Collect every line below that contains the string "screenshot", and copy each one out. Case counts.

-------- Supplied material

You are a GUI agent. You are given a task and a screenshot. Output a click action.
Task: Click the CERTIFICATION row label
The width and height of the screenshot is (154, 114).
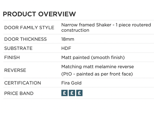[22, 83]
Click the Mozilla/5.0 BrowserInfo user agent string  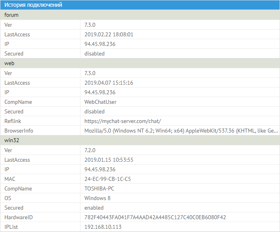coord(181,131)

----------------

> _Complete response_:
You are a GUI agent. You are given a task and a screenshot. Output a click action.
The width and height of the screenshot is (154, 114).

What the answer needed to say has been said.